There are some criticisms of the openEHR BP archetype that appear reasonable (end p3):

This is clearly shown by the lack of rigor in the distinction between the 4th and 5th sounds, which refer to perceptive capabilities of the actor, defined as (our emphasis) “phase IV, sounds become muffled and softer; and phase V, sounds disappear completely. The fifth phase is thus recorded as the last audible sound” (Pickering et al., 2005).

The descriptions used here are precisely those understood by working physicians using a sphygmomanometer. I don’t believe it is up to archetypes, as information modelling objects to define 4th and 5th Kototkoff sounds in their factual sense – that is precisely the job of OGMS and/or other ontologies such as FMA. What the archetype needs (and lacks) is connections to these, although it is not currently clear to me if they would actually help in any practical computing sense.

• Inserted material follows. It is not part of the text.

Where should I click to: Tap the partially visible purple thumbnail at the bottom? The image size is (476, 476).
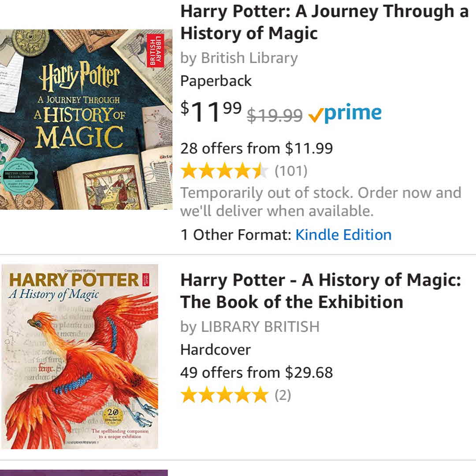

In the section on Action archetypes, there are some misunderstandings (again, which may be due to our own highly summarised paper, although the openEHR specifications do describe it in detail). From p4:

We examined the Medication Action Archetype, which represents one of the most commonly described healthcare interventions. Its precise reconstruction was not straightforward, as it included states that contradict the existence of a  process, e.g.Cancelled or  Postponed states. In other words, a cancelled process is not a kind of process, since the process never actually took place. Therefore, a different treatment is required, as only plans about medication administration processes can be cancelled or postponed, not the processes themselves (Raufie et al., 2011; Schulz & Karlsson, 2011).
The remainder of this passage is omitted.